普段感じの悪い態度しか見たことがないジョージだが身嗜みには殊の外気を遣っているように感じていた。それなのに今日は近付けば近付くほど酷い有様をしている。
慌てて着替えたのかタイが歪みベストのボタンが一つ外れかかっている。乱れた髪は間違いなく手櫛で整えただけのはず。
「ジョージ。あの、大丈夫?」
普段の自分の言動で間違いなくセアラに嫌われていると思っていたジョージはセアラの心配そうな問いかけに驚き目を見開いた。

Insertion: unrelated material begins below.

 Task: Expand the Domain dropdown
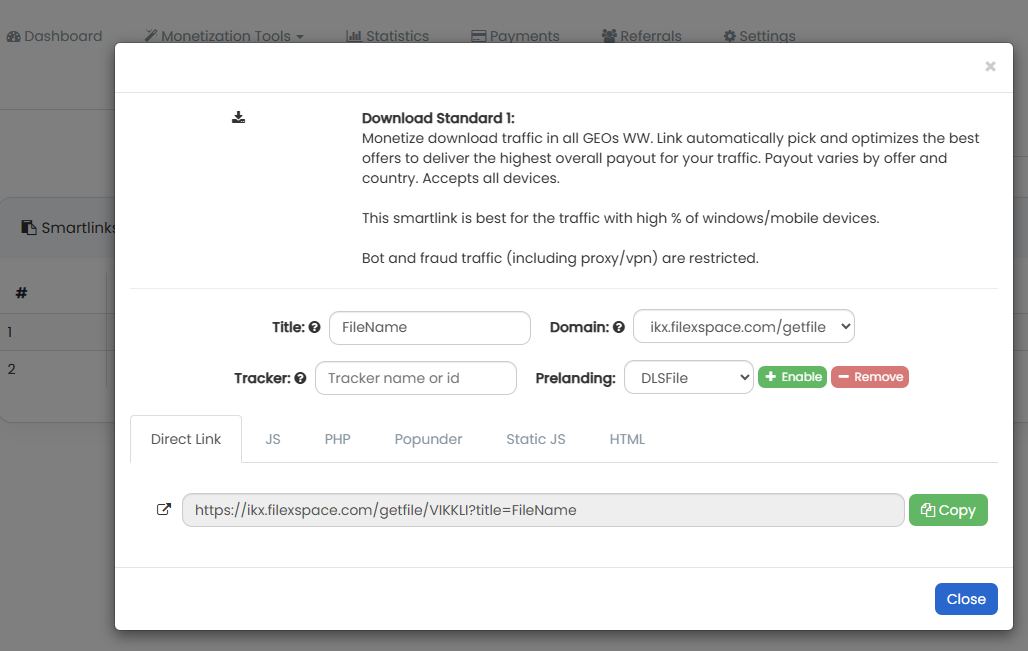click(743, 326)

「はっ⋯⋯はい。問題ありません。マーシャル夫人が馬車でお待ちです。マチルダさん達もご苦労様でした」
アメリア達は既に出発した後なのか2階の廊下では何やらメイド達がバタバタと走り回っていたが、玄関ホールは静まり返り以前いたはずの従僕の姿も見えない。
(夜会の前ってみんな忙しいのね)
従僕の代わりにジョージが玄関ドアを開け頭を下げた。
「行ってらっしゃいませセアラ様。初めての夜会をどうか楽しまれますよう」
「ありがとう。余計なことかもしれませんが、なるべく早く頬を冷やしてくださいね」
「⋯⋯お心遣い痛み入ります」
(なんだかジョージが別人みたい。マチルダさん達がいてくれるからかしら。マーシャル夫人には感謝する事ばかりだわ)
マチルダのエスコートで馬車に乗り込んだセアラを確認したマーシャル夫人が小さく頷きゆっくりと馬車が走りはじめた。

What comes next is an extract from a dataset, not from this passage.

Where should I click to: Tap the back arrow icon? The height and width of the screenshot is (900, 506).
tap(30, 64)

「よく似合っています。夜会は初めてだと言いますが自分にふさわしいものを選ぶ知恵があるのは良いことです。セアラが言っていた目立ちたくないと言う気持ちに変わりはないのかしら?」
「はい、この度の夜会に参加される方々は世慣れていて洗練された方ばかりだと、そのような方々の中で不調法をせずいられるよう気をつけたいと思っております」
「その心がけはとても大切ですがセアラがどんなに頑張って壁の花になろうとしても無駄かもしれませんね。正直シャペロンとなったのを後悔するほど大変な夜会になりそうです」
「あの、それは何故でしょうか?」
マーシャル夫人の話に顔を引き攣らせたセアラの思いをよそに、ガタガタと馬車は石畳を走り貴族街の外れに辿り着いた。王宮前の広い馬車道に入ると両サイドに植えられた街路樹にランプの明かりが灯されているのが見えた。この道の先に王宮があるのだとセアラは大きく息を吸って気合いを入れた。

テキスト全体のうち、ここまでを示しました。